* **Exercise aim**: Turn every line of the records below into a Markdown table with the columns Row and Line, numbering each row and leaving out blank lines.

········

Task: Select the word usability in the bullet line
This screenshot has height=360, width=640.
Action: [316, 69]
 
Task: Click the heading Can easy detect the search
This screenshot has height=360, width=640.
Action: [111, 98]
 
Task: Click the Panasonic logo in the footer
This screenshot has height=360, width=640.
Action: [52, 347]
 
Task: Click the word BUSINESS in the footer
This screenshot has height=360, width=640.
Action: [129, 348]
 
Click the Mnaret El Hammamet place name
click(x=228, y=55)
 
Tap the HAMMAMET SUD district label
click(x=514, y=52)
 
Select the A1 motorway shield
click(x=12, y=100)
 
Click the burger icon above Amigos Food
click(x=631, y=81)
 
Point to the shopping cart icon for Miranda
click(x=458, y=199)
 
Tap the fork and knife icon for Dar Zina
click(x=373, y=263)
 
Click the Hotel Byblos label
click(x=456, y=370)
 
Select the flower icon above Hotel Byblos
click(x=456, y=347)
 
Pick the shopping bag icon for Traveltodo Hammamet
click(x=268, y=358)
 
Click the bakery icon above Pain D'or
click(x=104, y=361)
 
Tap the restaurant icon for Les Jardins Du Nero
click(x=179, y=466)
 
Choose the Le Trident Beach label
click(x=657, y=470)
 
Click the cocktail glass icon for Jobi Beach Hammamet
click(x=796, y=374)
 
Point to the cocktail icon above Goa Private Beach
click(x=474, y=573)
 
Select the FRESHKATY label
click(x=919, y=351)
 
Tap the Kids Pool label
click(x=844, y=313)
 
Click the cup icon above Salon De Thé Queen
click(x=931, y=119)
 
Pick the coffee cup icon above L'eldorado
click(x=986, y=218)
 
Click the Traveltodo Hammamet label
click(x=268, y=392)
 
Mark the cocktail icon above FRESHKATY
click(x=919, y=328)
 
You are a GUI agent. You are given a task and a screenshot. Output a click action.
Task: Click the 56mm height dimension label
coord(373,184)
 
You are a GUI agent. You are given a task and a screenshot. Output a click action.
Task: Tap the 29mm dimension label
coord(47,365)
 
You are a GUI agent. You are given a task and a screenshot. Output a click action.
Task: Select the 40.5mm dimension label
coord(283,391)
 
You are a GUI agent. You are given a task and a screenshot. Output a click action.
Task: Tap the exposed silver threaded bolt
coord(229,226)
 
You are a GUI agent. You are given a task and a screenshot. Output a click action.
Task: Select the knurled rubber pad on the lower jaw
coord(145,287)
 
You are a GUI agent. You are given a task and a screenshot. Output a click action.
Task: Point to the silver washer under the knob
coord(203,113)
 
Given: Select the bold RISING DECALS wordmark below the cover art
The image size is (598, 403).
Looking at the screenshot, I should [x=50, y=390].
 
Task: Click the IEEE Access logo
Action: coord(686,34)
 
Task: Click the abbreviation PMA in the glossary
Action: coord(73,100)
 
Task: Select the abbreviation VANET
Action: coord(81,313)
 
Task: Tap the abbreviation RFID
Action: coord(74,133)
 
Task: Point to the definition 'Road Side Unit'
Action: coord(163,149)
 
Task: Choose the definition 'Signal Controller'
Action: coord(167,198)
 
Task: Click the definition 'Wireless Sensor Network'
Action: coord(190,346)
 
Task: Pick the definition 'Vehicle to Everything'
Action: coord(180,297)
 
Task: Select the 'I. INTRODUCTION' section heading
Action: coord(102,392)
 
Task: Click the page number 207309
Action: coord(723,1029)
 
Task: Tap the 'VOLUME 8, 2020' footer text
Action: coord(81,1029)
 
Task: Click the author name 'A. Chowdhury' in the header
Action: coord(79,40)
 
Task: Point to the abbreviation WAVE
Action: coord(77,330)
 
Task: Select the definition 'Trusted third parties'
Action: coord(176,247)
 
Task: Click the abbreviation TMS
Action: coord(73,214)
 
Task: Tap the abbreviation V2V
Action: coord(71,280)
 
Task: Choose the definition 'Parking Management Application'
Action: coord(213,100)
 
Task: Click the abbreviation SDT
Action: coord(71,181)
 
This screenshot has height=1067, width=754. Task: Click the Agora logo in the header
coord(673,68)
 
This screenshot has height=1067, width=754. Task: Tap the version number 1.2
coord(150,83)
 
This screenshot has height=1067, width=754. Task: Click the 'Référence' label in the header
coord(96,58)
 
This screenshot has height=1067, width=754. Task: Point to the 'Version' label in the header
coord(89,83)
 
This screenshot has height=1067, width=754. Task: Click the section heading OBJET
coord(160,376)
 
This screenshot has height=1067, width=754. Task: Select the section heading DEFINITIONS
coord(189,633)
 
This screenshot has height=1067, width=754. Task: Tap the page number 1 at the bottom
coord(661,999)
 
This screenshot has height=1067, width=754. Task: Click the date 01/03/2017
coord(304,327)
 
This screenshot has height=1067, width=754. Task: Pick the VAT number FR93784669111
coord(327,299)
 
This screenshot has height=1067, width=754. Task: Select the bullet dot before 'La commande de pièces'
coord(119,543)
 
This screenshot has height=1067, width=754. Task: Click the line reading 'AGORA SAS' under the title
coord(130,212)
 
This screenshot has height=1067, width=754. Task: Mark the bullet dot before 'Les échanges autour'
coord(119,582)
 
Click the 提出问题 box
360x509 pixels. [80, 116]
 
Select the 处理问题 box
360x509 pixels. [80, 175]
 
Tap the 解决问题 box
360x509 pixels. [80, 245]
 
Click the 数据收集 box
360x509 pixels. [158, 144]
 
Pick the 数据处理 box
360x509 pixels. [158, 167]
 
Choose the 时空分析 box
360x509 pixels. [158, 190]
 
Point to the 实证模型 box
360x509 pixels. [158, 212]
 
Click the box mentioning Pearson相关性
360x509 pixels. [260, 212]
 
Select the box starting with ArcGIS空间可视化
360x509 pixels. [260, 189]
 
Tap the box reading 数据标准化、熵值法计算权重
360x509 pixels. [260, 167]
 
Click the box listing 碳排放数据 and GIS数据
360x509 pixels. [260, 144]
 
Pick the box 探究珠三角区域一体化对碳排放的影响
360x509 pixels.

········

* **Worked solution**:
| Row | Line |
|---|---|
| 1 | Task: Select the word usability in the bullet line |
| 2 | This screenshot has height=360, width=640. |
| 3 | Action: [316, 69] |
| 4 | Task: Click the heading Can easy detect the search |
| 5 | This screenshot has height=360, width=640. |
| 6 | Action: [111, 98] |
| 7 | Task: Click the Panasonic logo in the footer |
| 8 | This screenshot has height=360, width=640. |
| 9 | Action: [52, 347] |
| 10 | Task: Click the word BUSINESS in the footer |
| 11 | This screenshot has height=360, width=640. |
| 12 | Action: [129, 348] |
| 13 | Click the Mnaret El Hammamet place name |
| 14 | click(x=228, y=55) |
| 15 | Tap the HAMMAMET SUD district label |
| 16 | click(x=514, y=52) |
| 17 | Select the A1 motorway shield |
| 18 | click(x=12, y=100) |
| 19 | Click the burger icon above Amigos Food |
| 20 | click(x=631, y=81) |
| 21 | Point to the shopping cart icon for Miranda |
| 22 | click(x=458, y=199) |
| 23 | Tap the fork and knife icon for Dar Zina |
| 24 | click(x=373, y=263) |
| 25 | Click the Hotel Byblos label |
| 26 | click(x=456, y=370) |
| 27 | Select the flower icon above Hotel Byblos |
| 28 | click(x=456, y=347) |
| 29 | Pick the shopping bag icon for Traveltodo Hammamet |
| 30 | click(x=268, y=358) |
| 31 | Click the bakery icon above Pain D'or |
| 32 | click(x=104, y=361) |
| 33 | Tap the restaurant icon for Les Jardins Du Nero |
| 34 | click(x=179, y=466) |
| 35 | Choose the Le Trident Beach label |
| 36 | click(x=657, y=470) |
| 37 | Click the cocktail glass icon for Jobi Beach Hammamet |
| 38 | click(x=796, y=374) |
| 39 | Point to the cocktail icon above Goa Private Beach |
| 40 | click(x=474, y=573) |
| 41 | Select the FRESHKATY label |
| 42 | click(x=919, y=351) |
| 43 | Tap the Kids Pool label |
| 44 | click(x=844, y=313) |
| 45 | Click the cup icon above Salon De Thé Queen |
| 46 | click(x=931, y=119) |
| 47 | Pick the coffee cup icon above L'eldorado |
| 48 | click(x=986, y=218) |
| 49 | Click the Traveltodo Hammamet label |
| 50 | click(x=268, y=392) |
| 51 | Mark the cocktail icon above FRESHKATY |
| 52 | click(x=919, y=328) |
| 53 | You are a GUI agent. You are given a task and a screenshot. Output a click action. |
| 54 | Task: Click the 56mm height dimension label |
| 55 | coord(373,184) |
| 56 | You are a GUI agent. You are given a task and a screenshot. Output a click action. |
| 57 | Task: Tap the 29mm dimension label |
| 58 | coord(47,365) |
| 59 | You are a GUI agent. You are given a task and a screenshot. Output a click action. |
| 60 | Task: Select the 40.5mm dimension label |
| 61 | coord(283,391) |
| 62 | You are a GUI agent. You are given a task and a screenshot. Output a click action. |
| 63 | Task: Tap the exposed silver threaded bolt |
| 64 | coord(229,226) |
| 65 | You are a GUI agent. You are given a task and a screenshot. Output a click action. |
| 66 | Task: Select the knurled rubber pad on the lower jaw |
| 67 | coord(145,287) |
| 68 | You are a GUI agent. You are given a task and a screenshot. Output a click action. |
| 69 | Task: Point to the silver washer under the knob |
| 70 | coord(203,113) |
| 71 | Given: Select the bold RISING DECALS wordmark below the cover art |
| 72 | The image size is (598, 403). |
| 73 | Looking at the screenshot, I should [x=50, y=390]. |
| 74 | Task: Click the IEEE Access logo |
| 75 | Action: coord(686,34) |
| 76 | Task: Click the abbreviation PMA in the glossary |
| 77 | Action: coord(73,100) |
| 78 | Task: Select the abbreviation VANET |
| 79 | Action: coord(81,313) |
| 80 | Task: Tap the abbreviation RFID |
| 81 | Action: coord(74,133) |
| 82 | Task: Point to the definition 'Road Side Unit' |
| 83 | Action: coord(163,149) |
| 84 | Task: Choose the definition 'Signal Controller' |
| 85 | Action: coord(167,198) |
| 86 | Task: Click the definition 'Wireless Sensor Network' |
| 87 | Action: coord(190,346) |
| 88 | Task: Pick the definition 'Vehicle to Everything' |
| 89 | Action: coord(180,297) |
| 90 | Task: Select the 'I. INTRODUCTION' section heading |
| 91 | Action: coord(102,392) |
| 92 | Task: Click the page number 207309 |
| 93 | Action: coord(723,1029) |
| 94 | Task: Tap the 'VOLUME 8, 2020' footer text |
| 95 | Action: coord(81,1029) |
| 96 | Task: Click the author name 'A. Chowdhury' in the header |
| 97 | Action: coord(79,40) |
| 98 | Task: Point to the abbreviation WAVE |
| 99 | Action: coord(77,330) |
| 100 | Task: Select the definition 'Trusted third parties' |
| 101 | Action: coord(176,247) |
| 102 | Task: Click the abbreviation TMS |
| 103 | Action: coord(73,214) |
| 104 | Task: Tap the abbreviation V2V |
| 105 | Action: coord(71,280) |
| 106 | Task: Choose the definition 'Parking Management Application' |
| 107 | Action: coord(213,100) |
| 108 | Task: Click the abbreviation SDT |
| 109 | Action: coord(71,181) |
| 110 | This screenshot has height=1067, width=754. Task: Click the Agora logo in the header |
| 111 | coord(673,68) |
| 112 | This screenshot has height=1067, width=754. Task: Tap the version number 1.2 |
| 113 | coord(150,83) |
| 114 | This screenshot has height=1067, width=754. Task: Click the 'Référence' label in the header |
| 115 | coord(96,58) |
| 116 | This screenshot has height=1067, width=754. Task: Point to the 'Version' label in the header |
| 117 | coord(89,83) |
| 118 | This screenshot has height=1067, width=754. Task: Click the section heading OBJET |
| 119 | coord(160,376) |
| 120 | This screenshot has height=1067, width=754. Task: Select the section heading DEFINITIONS |
| 121 | coord(189,633) |
| 122 | This screenshot has height=1067, width=754. Task: Tap the page number 1 at the bottom |
| 123 | coord(661,999) |
| 124 | This screenshot has height=1067, width=754. Task: Click the date 01/03/2017 |
| 125 | coord(304,327) |
| 126 | This screenshot has height=1067, width=754. Task: Pick the VAT number FR93784669111 |
| 127 | coord(327,299) |
| 128 | This screenshot has height=1067, width=754. Task: Select the bullet dot before 'La commande de pièces' |
| 129 | coord(119,543) |
| 130 | This screenshot has height=1067, width=754. Task: Click the line reading 'AGORA SAS' under the title |
| 131 | coord(130,212) |
| 132 | This screenshot has height=1067, width=754. Task: Mark the bullet dot before 'Les échanges autour' |
| 133 | coord(119,582) |
| 134 | Click the 提出问题 box |
| 135 | 360x509 pixels. [80, 116] |
| 136 | Select the 处理问题 box |
| 137 | 360x509 pixels. [80, 175] |
| 138 | Tap the 解决问题 box |
| 139 | 360x509 pixels. [80, 245] |
| 140 | Click the 数据收集 box |
| 141 | 360x509 pixels. [158, 144] |
| 142 | Pick the 数据处理 box |
| 143 | 360x509 pixels. [158, 167] |
| 144 | Choose the 时空分析 box |
| 145 | 360x509 pixels. [158, 190] |
| 146 | Point to the 实证模型 box |
| 147 | 360x509 pixels. [158, 212] |
| 148 | Click the box mentioning Pearson相关性 |
| 149 | 360x509 pixels. [260, 212] |
| 150 | Select the box starting with ArcGIS空间可视化 |
| 151 | 360x509 pixels. [260, 189] |
| 152 | Tap the box reading 数据标准化、熵值法计算权重 |
| 153 | 360x509 pixels. [260, 167] |
| 154 | Click the box listing 碳排放数据 and GIS数据 |
| 155 | 360x509 pixels. [260, 144] |
| 156 | Pick the box 探究珠三角区域一体化对碳排放的影响 |
| 157 | 360x509 pixels. |